--- START ---
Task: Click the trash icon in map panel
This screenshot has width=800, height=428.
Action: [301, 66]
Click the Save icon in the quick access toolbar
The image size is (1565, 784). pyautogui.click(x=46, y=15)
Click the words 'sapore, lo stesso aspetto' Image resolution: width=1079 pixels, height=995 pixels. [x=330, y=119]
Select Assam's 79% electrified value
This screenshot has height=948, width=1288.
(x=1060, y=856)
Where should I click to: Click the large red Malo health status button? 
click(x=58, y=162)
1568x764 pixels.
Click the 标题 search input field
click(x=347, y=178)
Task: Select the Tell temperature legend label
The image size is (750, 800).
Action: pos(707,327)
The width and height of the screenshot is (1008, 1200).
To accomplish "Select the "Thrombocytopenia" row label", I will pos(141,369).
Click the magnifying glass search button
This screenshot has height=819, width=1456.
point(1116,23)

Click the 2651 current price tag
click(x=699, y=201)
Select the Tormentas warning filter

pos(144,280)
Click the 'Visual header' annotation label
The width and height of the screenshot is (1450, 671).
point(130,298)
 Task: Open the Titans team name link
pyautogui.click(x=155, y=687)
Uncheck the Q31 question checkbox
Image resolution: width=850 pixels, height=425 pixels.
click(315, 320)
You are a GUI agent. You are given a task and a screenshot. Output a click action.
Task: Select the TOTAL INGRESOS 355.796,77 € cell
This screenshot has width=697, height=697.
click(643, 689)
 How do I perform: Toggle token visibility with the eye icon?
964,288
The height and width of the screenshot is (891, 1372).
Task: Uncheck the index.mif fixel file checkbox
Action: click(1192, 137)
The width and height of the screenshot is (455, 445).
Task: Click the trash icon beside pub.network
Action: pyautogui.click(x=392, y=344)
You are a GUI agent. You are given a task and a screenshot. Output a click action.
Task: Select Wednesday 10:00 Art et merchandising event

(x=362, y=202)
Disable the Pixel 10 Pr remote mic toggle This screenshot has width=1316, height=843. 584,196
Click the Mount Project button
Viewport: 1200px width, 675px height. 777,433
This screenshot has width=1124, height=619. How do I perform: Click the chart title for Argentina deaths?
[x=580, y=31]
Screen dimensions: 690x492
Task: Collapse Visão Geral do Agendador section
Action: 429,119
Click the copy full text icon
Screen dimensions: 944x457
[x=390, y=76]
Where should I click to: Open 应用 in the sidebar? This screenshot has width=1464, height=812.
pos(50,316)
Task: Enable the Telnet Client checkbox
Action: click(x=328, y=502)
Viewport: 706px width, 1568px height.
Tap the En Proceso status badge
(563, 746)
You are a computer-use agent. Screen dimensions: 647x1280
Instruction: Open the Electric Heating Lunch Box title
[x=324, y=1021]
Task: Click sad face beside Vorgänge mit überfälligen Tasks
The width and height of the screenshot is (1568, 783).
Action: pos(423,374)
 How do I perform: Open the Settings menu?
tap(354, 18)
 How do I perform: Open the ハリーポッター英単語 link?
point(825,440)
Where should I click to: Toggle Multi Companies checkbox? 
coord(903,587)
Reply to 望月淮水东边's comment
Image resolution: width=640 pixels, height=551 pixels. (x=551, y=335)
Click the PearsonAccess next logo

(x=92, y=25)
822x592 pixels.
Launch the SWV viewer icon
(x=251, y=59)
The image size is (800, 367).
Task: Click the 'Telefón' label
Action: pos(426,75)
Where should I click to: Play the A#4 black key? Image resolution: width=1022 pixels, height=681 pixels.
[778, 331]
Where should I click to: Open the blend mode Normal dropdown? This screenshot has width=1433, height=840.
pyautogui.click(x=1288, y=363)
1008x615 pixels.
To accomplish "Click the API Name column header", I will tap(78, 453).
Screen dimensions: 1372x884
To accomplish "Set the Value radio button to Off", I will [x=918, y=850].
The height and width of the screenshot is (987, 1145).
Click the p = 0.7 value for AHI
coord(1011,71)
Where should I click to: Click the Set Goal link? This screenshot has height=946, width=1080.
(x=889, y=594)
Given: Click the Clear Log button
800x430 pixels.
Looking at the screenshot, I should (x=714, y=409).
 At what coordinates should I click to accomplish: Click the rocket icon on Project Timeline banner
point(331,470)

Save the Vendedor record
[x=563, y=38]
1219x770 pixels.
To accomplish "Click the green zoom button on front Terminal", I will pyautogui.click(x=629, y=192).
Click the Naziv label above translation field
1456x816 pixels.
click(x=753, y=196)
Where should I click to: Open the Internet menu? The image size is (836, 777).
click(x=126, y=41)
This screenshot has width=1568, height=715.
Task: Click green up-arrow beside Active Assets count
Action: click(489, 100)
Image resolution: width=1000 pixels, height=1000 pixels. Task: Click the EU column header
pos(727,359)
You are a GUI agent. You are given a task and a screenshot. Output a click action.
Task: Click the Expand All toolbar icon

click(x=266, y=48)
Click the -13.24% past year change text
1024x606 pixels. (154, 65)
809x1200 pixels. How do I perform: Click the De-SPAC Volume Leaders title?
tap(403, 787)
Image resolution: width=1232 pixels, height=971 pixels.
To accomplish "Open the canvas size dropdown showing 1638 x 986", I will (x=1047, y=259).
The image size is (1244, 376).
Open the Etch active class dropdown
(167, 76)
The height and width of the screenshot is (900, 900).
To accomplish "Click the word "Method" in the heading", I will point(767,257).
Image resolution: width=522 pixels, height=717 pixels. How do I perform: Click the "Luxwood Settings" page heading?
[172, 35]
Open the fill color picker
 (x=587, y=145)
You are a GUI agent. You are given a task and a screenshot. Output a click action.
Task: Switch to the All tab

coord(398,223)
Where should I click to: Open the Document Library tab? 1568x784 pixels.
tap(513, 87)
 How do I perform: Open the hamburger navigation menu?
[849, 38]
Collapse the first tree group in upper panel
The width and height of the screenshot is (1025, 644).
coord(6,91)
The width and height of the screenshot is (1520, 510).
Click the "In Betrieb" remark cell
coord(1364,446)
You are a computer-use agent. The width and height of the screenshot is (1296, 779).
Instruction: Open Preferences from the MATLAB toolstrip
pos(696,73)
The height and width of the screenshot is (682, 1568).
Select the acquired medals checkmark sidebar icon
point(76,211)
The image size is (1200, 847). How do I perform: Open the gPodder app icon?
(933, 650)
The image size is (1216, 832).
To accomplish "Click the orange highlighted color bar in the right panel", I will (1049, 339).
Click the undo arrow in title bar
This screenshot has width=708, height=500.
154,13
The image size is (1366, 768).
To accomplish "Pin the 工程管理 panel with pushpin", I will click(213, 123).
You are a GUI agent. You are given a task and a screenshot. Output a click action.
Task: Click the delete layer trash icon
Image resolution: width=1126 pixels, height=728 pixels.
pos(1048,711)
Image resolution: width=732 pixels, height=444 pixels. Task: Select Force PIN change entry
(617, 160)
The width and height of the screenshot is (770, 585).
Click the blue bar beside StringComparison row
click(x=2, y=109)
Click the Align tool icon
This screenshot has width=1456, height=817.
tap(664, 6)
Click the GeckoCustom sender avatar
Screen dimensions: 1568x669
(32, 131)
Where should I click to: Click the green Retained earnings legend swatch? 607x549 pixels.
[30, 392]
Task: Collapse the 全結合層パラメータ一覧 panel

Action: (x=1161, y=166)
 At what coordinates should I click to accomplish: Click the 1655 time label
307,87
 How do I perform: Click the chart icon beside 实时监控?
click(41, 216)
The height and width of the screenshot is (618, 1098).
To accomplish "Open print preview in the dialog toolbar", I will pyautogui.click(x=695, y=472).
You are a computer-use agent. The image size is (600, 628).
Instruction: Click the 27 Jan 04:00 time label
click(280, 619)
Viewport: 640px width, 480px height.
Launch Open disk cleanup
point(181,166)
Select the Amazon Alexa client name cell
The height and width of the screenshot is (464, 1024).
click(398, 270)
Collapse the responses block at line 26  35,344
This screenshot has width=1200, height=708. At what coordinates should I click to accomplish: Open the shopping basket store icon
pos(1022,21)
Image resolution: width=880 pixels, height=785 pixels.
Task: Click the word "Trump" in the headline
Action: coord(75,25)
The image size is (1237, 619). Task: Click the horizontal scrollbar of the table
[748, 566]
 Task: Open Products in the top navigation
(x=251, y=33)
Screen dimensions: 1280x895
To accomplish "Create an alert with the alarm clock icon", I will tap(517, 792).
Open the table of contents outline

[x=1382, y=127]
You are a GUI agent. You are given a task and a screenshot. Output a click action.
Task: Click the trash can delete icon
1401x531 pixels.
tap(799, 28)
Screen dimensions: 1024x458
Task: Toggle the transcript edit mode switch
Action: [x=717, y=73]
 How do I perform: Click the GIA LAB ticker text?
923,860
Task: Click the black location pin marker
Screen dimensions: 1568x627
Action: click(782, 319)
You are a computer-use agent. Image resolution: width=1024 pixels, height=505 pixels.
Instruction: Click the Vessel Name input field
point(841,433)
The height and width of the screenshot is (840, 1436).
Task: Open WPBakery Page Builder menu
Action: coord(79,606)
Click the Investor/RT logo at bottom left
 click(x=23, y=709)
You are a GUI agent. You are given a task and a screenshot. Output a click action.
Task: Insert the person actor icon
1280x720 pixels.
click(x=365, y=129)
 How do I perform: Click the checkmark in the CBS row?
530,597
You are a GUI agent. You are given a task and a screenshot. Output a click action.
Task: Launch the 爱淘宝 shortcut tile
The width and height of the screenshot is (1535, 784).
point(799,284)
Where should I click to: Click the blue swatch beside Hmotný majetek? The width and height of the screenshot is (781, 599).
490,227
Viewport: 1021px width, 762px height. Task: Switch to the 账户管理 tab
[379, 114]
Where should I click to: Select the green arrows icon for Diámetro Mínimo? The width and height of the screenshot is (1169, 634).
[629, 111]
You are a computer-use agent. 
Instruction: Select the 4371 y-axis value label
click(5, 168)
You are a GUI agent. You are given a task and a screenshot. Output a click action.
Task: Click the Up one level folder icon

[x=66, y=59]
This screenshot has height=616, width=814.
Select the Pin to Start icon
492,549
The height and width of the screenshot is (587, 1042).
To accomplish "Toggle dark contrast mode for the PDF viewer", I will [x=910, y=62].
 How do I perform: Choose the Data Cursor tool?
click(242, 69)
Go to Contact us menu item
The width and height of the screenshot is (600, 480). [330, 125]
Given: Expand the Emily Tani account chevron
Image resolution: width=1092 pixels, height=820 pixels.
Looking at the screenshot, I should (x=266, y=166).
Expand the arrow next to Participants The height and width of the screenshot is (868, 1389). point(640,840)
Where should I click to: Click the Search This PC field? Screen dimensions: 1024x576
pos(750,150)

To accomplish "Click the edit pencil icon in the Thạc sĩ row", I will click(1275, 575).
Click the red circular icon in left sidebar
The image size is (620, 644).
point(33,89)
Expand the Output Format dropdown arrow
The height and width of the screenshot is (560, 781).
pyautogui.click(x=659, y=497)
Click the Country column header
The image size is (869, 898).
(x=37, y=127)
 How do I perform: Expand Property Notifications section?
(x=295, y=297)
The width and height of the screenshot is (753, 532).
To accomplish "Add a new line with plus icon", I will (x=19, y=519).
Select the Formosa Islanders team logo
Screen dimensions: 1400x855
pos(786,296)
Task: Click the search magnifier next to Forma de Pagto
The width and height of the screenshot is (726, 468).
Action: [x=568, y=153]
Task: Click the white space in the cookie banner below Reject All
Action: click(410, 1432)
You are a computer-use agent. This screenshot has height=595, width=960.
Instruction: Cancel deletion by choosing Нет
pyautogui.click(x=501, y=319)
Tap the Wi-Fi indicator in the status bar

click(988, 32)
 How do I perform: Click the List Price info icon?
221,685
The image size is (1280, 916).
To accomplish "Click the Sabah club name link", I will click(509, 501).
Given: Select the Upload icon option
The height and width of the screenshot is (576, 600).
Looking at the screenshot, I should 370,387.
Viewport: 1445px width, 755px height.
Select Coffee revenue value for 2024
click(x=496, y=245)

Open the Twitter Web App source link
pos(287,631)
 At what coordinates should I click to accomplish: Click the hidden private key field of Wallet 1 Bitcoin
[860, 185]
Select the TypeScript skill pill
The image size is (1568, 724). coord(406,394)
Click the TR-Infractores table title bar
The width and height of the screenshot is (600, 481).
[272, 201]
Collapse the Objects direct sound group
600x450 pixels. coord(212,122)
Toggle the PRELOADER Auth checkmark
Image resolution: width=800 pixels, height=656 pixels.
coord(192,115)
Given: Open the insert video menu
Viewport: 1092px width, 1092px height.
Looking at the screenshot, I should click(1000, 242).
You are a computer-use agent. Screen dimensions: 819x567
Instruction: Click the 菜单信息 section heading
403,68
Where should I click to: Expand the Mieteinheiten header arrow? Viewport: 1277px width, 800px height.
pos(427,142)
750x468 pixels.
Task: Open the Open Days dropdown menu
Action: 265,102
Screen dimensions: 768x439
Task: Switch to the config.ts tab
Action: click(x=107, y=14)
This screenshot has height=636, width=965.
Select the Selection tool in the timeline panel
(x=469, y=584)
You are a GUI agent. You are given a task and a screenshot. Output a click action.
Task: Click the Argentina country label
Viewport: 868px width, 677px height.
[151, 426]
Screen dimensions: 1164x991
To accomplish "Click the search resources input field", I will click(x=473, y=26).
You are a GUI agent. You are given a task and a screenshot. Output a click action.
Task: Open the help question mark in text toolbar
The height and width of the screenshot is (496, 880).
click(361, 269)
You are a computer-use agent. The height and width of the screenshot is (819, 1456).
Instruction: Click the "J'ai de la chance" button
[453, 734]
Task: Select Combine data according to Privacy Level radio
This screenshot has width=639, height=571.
--- END ---
| Work instruction |
From the records above, transcribe without alteration every line from the one with "This screenshot has height=636, width=965." to the one with "Task: Click the Argentina country label", inclusive.

| Written reply |
This screenshot has height=636, width=965.
Select the Selection tool in the timeline panel
(x=469, y=584)
You are a GUI agent. You are given a task and a screenshot. Output a click action.
Task: Click the Argentina country label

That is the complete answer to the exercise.